November 30, 2003
Ardrahan
Ardrahan is an unassuming little place, a village that one is more likely to be passing through than visiting. There are the ruins of a castle as well as the stump of a round tower. There is a standing stone a few fields away, a marker for an ancient way.
Now, at a stretch, you could describe it as a phallic object. At a stretch. On the other hand, it's difficult to see how else you could describe the rather distinctive stone standing in the field beside the round tower.
On a back road outside Ardrahan, interrupting a line of Scots pine, stands a simple stone memorial.

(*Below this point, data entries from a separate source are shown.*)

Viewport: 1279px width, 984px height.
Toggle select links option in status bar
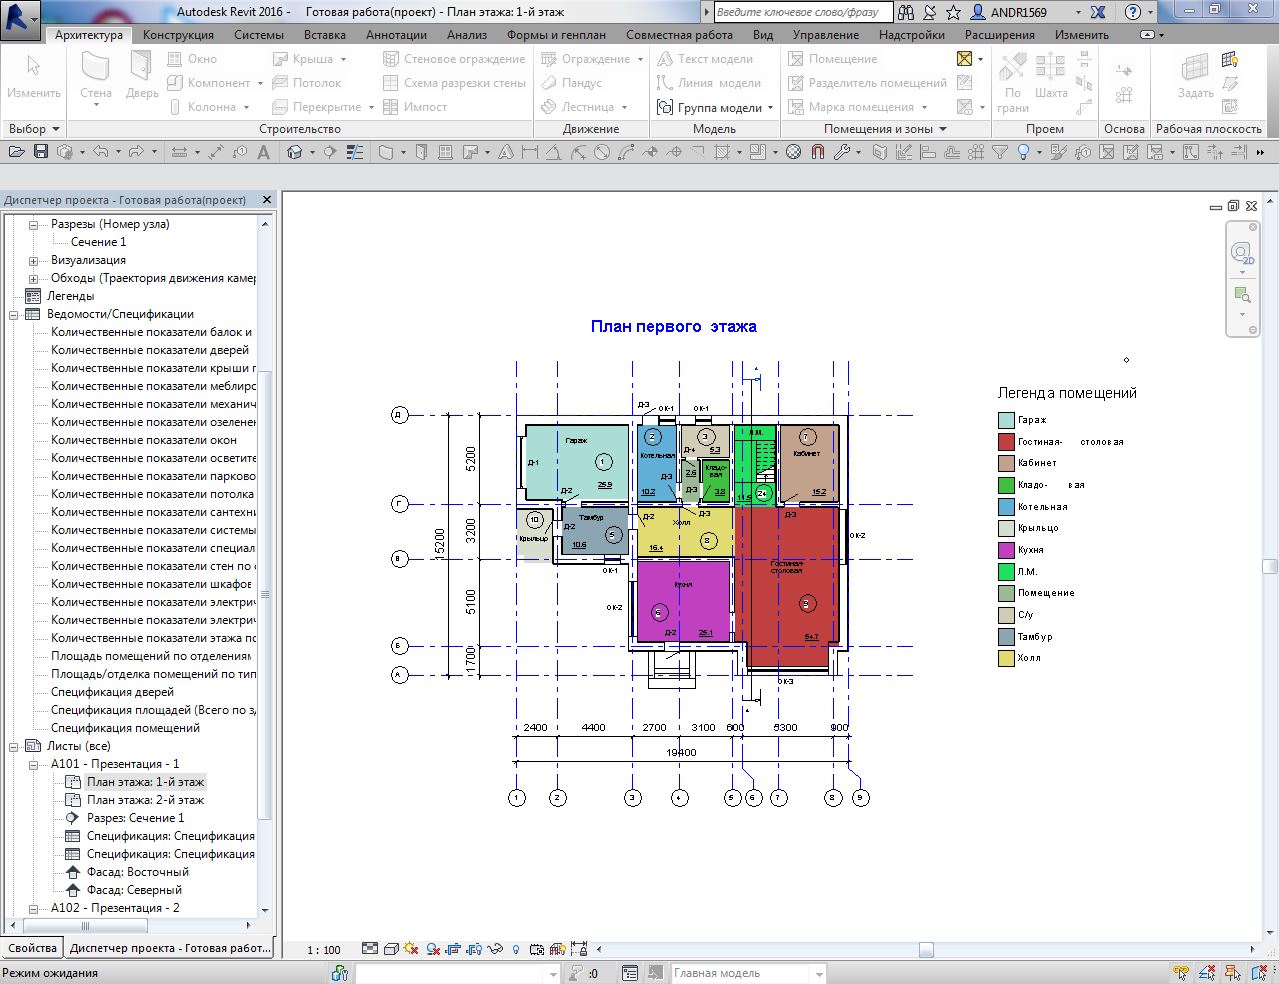(x=1182, y=973)
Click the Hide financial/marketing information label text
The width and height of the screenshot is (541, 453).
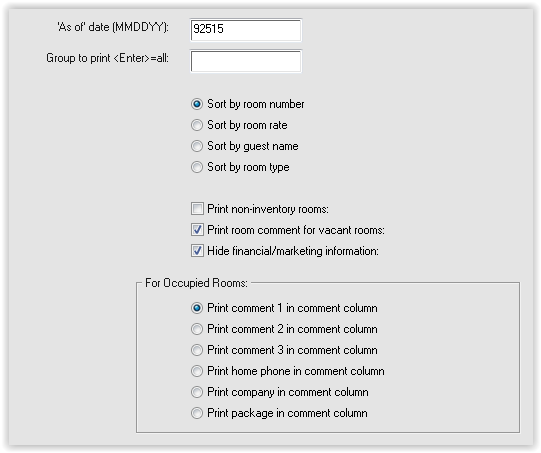click(293, 251)
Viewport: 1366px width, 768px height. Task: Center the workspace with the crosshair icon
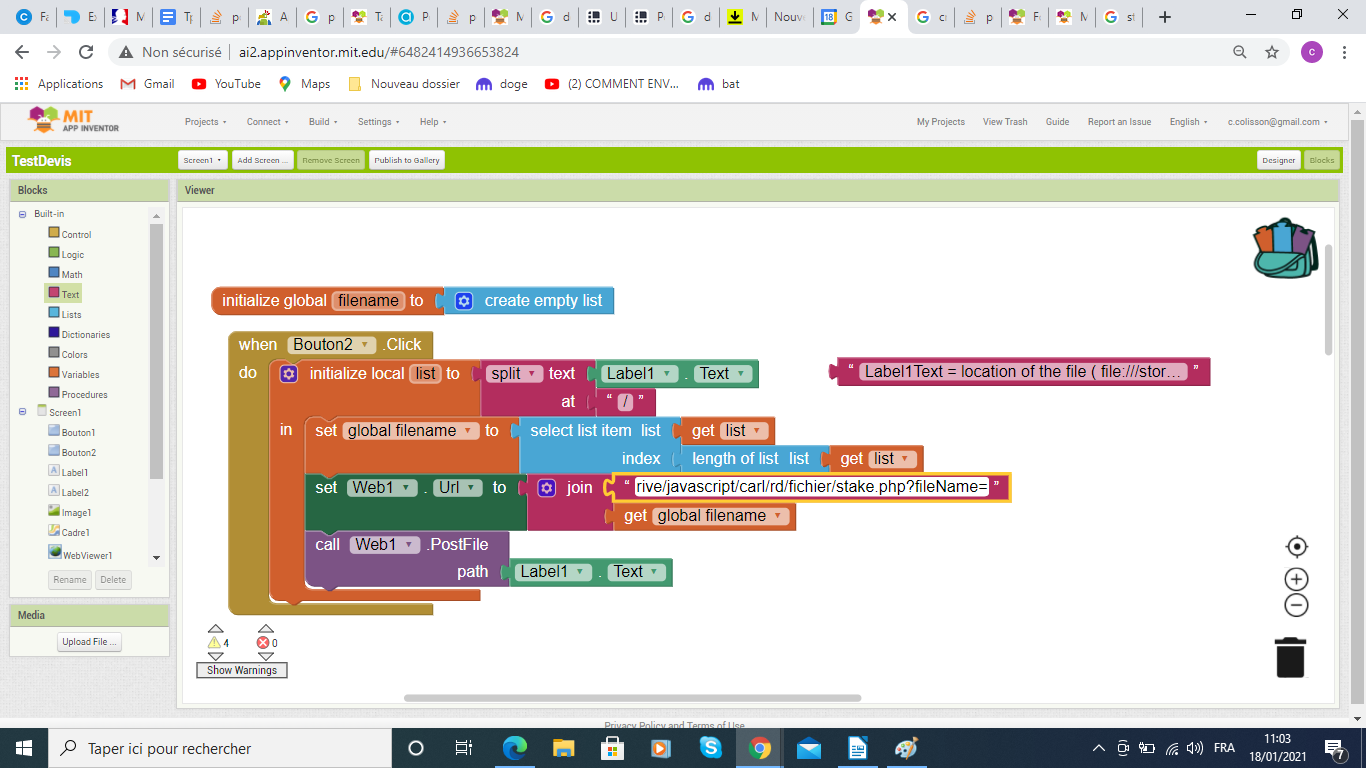(x=1296, y=546)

Eighty three years ago this weekend, the bodies of two brothers, Pat and Henry Loughnane were dumped on this road. They had been picked up, worked over and killed by British Army Auxiliaries - Black and Tans.

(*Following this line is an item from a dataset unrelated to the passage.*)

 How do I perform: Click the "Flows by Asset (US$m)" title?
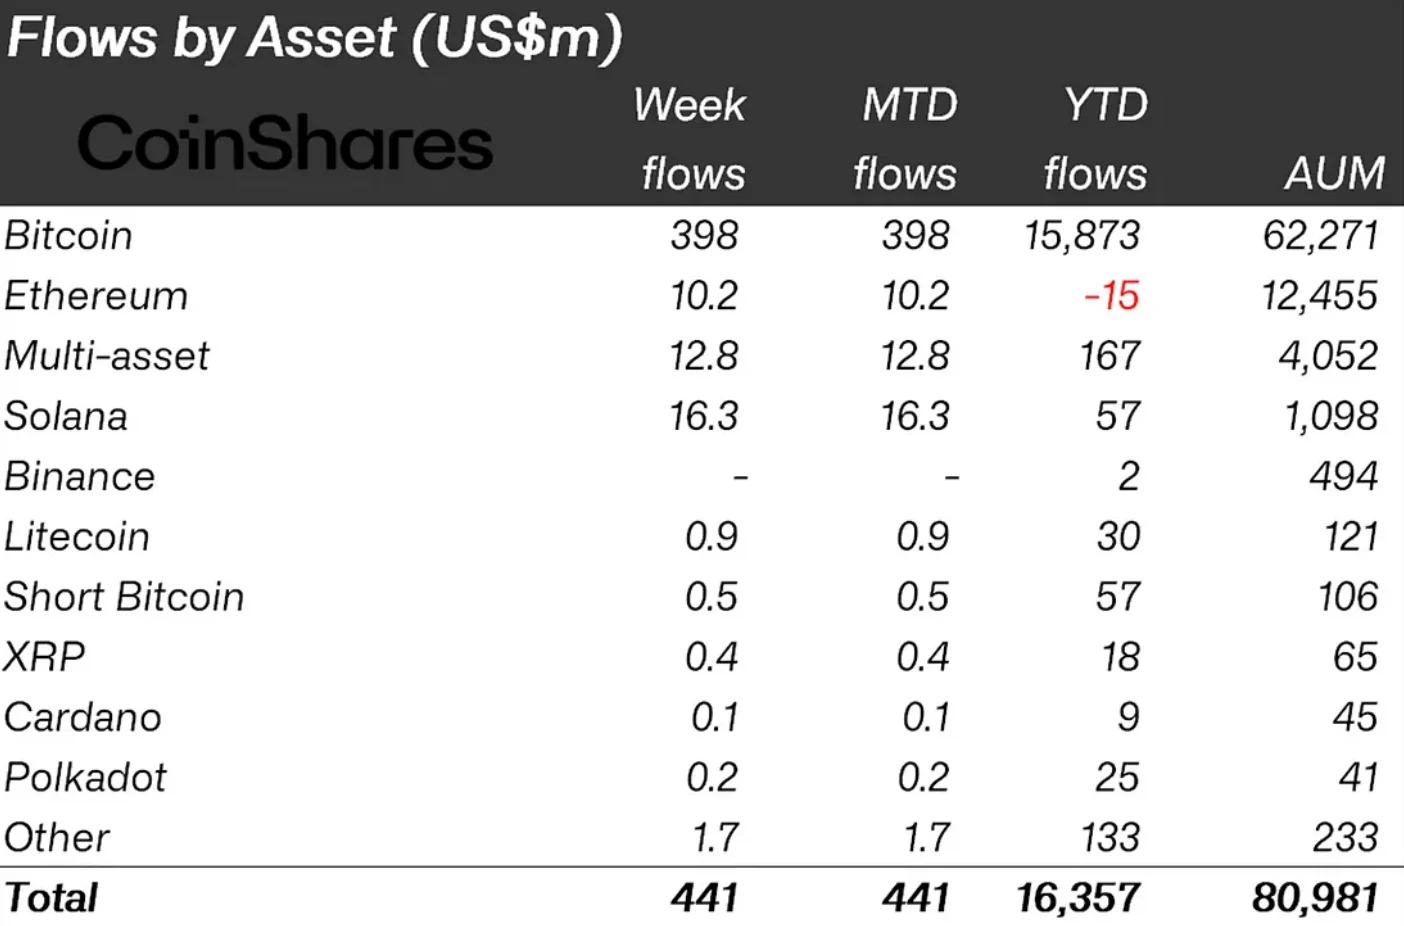314,38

Pat had been involved in an IRA ambush on RIC (Royal Irish constabulary) policemen a month earlier, in which one of the policemen, a Kerryman, was killed. Their deaths marked the end of a dark week, which began with the morning of Bloody Sunday, when 12 British secret service agents were killed by the IRA. The British Army retaliated by attacking the spectators in Croke Park during the All-Ireland, shooting 12 and wounding dozens more. The day before the Loughnane brothers were killed, Tom Barry led his 3rd Cork Brigade of the IRA on the famous ambush against the Auxiliaries at Kilmichael in Cork , killing 17 for the loss of three of his own men. Such bloody events provide a stark counterpoint to the almost banal election campaign north of the border this week.